Description of the task ▸
Check each statement against the abstract below on T regulatory cells in polymorphic light eruption. For each, answer yes or no and quote the words that decide it. 1. The biopsied patients with chronic discoid lupus erythematosus were all female. 2. PLE lesions showed higher IL-10 expression than CDLE lesions. 3. Controls had the highest median percentage of Tregs of the three groups.

Page excerpt below:

T regulatory cells and related immunoregulatory factors in polymorphic light eruption following ultraviolet A1 challenge

Summary Background Polymorphic light eruption ( PLE ) is considered to be an autoimmune‐mediated skin condition in which the normal ultraviolet ( UV )‐induced local immunosuppression appears to be absent, leading to recognition of photoinduced autoantigens and subsequent inflammation. Objectives To investigate T regulatory cells (Tregs) and related immunoregulatory factors in PLE lesions and controls. Methods Skin biopsies were performed in 13 patients with UVA 1‐challenged PLE , 12 female patients with chronic discoid lupus erythematosus ( CDLE ) and 11 healthy controls who had exposure to UVA 1. Immunohistochemistry and four‐colour immunofluorescence studies were performed. Results Patients with CDLE and UVA 1‐exposed controls showed significantly decreased epidermal immunoreactivity for CD 1a compared with patients with PLE ( P  =   0·0001). Four‐colour immunofluorescence revealed a median percentage of CD 4+ CD 25+ FOXP 3+ Tregs of 7·6% (range 3·7–13·6%) in PLE , a median of 11·7% (range 9·5–13·9%) in CDLE and a median of 3·4% (range 0–6·8%) in controls. Compared with UVA 1‐exposed controls, PLE and CDLE lesions showed significantly decreased transforming growth factor ( TGF )‐β1 immunoreactivity in the epidermis ( P  =   0·0003). In PLE lesions, we observed significantly decreased interleukin ( IL )‐10 expression compared with CDLE ( P  =   0·022). In the dermis, receptor activator of nuclear factor‐κB ligand ( RANKL ) expression was increased in UVA 1‐exposed controls compared with PLE and CDLE ( P  =   0·018). Conclusions Similar to CDLE lesions, UVA 1‐challenged PLE lesions display an altered immunoregulatory network, as indicated by decreased epidermal or dermal expression of TGF ‐β1, IL ‐10 and RANKL , and a relatively low number of Tregs, particularly when compared with other inflammatory skin conditions reported in the literature.

End of Page excerpt.
Data excerpts below:

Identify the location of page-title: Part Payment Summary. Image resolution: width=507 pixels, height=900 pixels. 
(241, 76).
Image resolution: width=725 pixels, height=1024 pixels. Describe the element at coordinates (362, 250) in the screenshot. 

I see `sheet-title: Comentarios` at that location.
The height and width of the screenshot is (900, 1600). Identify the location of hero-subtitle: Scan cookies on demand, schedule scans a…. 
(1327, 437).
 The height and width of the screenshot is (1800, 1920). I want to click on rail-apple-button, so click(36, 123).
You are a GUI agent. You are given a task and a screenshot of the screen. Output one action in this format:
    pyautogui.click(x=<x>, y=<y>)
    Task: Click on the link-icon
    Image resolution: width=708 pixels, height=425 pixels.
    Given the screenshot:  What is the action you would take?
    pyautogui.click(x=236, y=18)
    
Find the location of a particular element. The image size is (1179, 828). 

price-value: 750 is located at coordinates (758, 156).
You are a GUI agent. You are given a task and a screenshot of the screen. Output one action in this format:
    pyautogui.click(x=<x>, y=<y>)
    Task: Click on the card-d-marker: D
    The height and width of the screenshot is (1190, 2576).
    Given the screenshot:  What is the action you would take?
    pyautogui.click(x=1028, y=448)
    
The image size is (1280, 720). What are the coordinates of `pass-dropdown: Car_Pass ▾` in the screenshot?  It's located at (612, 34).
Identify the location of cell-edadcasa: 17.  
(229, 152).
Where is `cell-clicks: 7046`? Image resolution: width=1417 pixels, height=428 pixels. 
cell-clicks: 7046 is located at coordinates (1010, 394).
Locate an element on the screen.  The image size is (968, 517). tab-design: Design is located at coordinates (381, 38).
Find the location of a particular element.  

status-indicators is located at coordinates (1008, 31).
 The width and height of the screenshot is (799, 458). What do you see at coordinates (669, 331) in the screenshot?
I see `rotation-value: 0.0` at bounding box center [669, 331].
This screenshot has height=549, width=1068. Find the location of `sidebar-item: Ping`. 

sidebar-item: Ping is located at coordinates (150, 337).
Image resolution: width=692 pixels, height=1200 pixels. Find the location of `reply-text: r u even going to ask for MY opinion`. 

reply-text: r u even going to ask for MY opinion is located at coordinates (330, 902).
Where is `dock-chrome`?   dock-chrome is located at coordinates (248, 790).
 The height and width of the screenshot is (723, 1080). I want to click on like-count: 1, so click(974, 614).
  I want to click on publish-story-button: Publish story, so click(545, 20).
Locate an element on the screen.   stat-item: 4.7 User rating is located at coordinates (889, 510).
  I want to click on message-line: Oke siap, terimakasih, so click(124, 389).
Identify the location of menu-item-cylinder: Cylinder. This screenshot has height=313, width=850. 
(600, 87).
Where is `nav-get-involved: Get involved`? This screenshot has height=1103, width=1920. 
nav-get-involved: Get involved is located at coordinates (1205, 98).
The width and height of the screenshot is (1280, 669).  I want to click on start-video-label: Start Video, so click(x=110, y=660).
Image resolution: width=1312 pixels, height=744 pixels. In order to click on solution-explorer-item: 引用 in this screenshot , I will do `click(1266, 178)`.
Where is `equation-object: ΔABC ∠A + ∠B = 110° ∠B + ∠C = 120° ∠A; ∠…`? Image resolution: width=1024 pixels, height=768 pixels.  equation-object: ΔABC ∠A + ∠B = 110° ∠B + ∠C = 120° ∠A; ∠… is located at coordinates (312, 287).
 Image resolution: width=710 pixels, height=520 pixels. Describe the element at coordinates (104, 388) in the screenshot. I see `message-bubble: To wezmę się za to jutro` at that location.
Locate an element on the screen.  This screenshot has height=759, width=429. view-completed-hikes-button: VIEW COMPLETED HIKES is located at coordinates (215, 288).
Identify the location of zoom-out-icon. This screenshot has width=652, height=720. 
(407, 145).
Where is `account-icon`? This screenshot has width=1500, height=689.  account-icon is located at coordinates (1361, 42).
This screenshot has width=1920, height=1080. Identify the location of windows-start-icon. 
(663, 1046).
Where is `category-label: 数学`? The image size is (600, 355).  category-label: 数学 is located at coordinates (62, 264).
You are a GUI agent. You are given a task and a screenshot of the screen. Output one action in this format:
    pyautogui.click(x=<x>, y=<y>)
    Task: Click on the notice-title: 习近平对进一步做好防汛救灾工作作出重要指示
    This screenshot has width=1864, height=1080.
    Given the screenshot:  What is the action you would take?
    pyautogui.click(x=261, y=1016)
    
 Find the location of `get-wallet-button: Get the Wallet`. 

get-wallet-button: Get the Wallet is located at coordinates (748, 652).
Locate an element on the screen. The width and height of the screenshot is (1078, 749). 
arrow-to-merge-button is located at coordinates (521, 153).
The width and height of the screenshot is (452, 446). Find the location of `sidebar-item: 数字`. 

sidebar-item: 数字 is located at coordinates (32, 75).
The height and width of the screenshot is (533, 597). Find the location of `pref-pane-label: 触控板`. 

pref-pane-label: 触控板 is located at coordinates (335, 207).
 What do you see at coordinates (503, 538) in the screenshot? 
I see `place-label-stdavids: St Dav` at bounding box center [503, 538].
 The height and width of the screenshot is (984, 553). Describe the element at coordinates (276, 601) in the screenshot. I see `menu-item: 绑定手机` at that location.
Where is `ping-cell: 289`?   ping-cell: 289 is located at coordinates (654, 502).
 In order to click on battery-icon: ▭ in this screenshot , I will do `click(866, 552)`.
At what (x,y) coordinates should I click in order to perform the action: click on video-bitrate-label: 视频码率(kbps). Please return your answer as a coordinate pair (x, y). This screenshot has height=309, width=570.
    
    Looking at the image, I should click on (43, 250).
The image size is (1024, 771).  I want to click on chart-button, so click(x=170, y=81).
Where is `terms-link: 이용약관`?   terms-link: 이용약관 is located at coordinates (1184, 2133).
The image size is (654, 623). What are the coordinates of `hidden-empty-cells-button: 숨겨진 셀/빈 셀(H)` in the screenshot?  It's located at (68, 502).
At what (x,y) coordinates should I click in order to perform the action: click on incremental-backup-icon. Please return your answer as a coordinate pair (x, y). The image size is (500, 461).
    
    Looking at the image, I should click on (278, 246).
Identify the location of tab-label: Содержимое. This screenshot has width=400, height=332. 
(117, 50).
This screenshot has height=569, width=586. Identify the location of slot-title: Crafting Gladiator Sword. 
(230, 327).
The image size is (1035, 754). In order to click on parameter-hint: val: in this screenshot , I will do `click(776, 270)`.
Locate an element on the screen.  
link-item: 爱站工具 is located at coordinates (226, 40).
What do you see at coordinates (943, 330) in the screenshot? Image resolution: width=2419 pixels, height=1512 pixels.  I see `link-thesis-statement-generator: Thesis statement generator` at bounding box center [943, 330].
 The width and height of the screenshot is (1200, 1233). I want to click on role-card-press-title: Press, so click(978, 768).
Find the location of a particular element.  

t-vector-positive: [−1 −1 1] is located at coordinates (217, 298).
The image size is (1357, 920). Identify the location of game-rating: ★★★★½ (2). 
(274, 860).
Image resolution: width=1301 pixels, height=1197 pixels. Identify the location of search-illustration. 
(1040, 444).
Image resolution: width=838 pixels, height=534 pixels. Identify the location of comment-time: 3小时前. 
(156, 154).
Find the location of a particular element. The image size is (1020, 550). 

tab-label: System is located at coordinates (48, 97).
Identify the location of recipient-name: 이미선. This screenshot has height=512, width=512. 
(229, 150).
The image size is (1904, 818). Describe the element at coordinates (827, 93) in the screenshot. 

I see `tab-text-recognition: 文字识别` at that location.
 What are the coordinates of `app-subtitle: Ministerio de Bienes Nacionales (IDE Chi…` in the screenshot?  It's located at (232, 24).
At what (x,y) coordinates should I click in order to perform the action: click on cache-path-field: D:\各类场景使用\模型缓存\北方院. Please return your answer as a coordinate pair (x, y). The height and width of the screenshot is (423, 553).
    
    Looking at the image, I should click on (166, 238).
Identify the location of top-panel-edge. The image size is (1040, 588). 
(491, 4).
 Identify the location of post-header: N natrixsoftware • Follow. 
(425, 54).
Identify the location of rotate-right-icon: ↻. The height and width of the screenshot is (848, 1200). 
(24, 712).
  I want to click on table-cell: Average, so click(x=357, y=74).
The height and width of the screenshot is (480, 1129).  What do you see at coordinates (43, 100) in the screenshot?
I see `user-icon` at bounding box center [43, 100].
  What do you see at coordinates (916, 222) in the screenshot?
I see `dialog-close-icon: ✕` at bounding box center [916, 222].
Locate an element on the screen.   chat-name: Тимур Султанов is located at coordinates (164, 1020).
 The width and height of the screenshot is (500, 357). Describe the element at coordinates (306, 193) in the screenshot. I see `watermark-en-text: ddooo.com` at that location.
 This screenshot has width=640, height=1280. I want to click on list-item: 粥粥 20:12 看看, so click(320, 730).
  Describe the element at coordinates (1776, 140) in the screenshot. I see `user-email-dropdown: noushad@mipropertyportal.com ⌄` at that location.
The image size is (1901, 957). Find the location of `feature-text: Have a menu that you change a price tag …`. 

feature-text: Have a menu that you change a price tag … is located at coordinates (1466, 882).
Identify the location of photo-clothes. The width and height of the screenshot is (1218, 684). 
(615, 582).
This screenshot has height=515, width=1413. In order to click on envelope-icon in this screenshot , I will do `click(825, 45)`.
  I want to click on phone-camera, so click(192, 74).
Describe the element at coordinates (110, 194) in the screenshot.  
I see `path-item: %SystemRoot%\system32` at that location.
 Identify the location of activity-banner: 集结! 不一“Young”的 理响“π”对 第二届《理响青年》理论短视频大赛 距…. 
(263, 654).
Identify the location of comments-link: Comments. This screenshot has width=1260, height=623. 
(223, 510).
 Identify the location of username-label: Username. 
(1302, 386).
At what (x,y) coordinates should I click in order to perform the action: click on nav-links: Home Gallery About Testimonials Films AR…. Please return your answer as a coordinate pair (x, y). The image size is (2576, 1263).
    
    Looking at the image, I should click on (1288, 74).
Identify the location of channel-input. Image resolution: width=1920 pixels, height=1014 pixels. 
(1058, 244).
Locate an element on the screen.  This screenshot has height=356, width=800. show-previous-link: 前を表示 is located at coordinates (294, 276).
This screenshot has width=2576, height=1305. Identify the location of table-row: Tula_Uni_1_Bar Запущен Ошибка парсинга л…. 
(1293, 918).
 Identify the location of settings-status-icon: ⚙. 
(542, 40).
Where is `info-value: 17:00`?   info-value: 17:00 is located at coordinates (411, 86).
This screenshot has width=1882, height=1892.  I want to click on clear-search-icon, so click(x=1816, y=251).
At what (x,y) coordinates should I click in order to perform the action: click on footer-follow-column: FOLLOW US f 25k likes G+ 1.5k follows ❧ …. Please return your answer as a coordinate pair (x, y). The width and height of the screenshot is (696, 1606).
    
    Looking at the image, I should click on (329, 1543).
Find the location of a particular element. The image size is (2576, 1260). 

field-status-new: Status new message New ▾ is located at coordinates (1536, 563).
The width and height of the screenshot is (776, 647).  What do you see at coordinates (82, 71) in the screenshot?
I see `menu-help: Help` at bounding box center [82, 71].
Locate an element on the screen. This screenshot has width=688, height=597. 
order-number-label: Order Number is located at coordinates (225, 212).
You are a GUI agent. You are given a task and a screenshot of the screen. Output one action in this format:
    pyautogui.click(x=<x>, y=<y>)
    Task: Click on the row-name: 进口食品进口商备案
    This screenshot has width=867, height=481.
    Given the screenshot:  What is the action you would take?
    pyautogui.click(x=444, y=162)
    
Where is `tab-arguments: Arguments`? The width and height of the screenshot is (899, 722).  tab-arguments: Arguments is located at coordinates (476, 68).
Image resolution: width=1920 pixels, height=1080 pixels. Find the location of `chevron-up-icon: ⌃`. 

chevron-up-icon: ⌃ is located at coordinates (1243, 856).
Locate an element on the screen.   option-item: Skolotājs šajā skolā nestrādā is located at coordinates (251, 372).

End of Data excerpts.

Answer section ▸
1. Yes: "12 female patients with chronic discoid lupus erythematosus"
2. No: "In PLE lesions, we observed significantly decreased interleukin ( IL )‐10 expression compared with CDLE"
3. No: "a median of 11·7% (range 9·5–13·9%) in CDLE and a median of 3·4% (range 0–6·8%) in controls"